IM+io: Wie geht es aus Ihrer Sicht weiter, erwarten Sie einen harten Kampf oder eher ein friedliches Nebeneinander der Technologien und Applikationen?
CG: Es wird wohl eher ein Zusammenspiel geben, weil hier unterschiedliche Stärken eine Rolle spielen. Einerseits haben wir die Nichtmanipulierbarkeit von Daten bei der Blockchain, andererseits das Asset der großen Masse durch die Etablierten. Nehmen wir noch einmal Beenest als Beispiel. Die arbeiten jetzt gerade an einer Mischung: Da gibt es die Blockchain-basierte Speicherung der Bewertungen, die immun gegen Trolle und andere Manipulationen ist. Bei anderen Bereichen, wo dieser Sicherheitsaspekt nicht so wichtig ist, muss man sich Raum lassen, um etwas zu korrigieren, zum Beispiel bei Hassbotschaften oder anderen inakzeptablen Einträgen, die man sinnvollerweise löschen will und die nicht dauerhaft und unverrückbar gespeichert werden sollen. Dabei kommt man dann natürlich in den Bereich ethischer Fragen: was muss gelöscht werden und was nicht? Das ist nicht nur ein technisches Thema, sondern ein soziokulturelles und wird auch in unterschiedlichen Kulturen verschieden gehandhabt.

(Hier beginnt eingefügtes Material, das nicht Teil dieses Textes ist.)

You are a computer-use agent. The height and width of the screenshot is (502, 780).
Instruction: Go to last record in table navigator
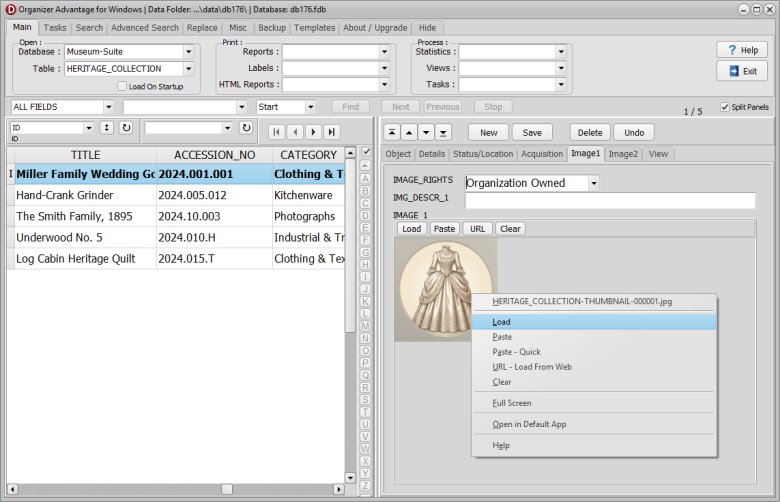click(331, 131)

IM+io: Herr Dr. Jost: Klassische Plattform versus Blockchain oder jedem seine Nische?
WJ: Die Blockchain Technologie ist vom Ansatz her schon eine geniale Erfindung. Es ist schon genial, die technologischen Komponenten so zusammenzubringen, dass man durch mathematische Algorithmen Vertrauen in eine nicht vertrauenswürdige Umgebung bringen kann. Das System zu „betrügen“ ist so extrem teuer, dass die Leute es erst gar nicht versuchen. Die wesentliche Innovation kommt hier aber in erster Linie von der entwickelten Blockchain Applikation, dem Bitcoin und nicht von der Technologie. Und hier liegt auch die wesentliche Herausforderung. Es geht darum, Applikationen zu finden, die durch die Verwendung der Blockchain Technologie neue, dezentrale Business Modelle erlauben. Es wird sicher Anwendungsfälle geben, wo das Sinn macht, aber es wird nicht die Masse sein. Deshalb ist die Blockchain Technologie nicht die generische Allzweckwaffe für alle Applikationen bzw. Plattformen dieser Erde. Das geht nur für ganz dedizierte Fälle. Und dafür muss die Technologie was Skalierbarkeit, Performance und Erweiterbarkeit betrifft noch gut zulegen, damit das wirklich ein belastbares Konzept wird. Das dauert noch, aber das kann man hinbekommen.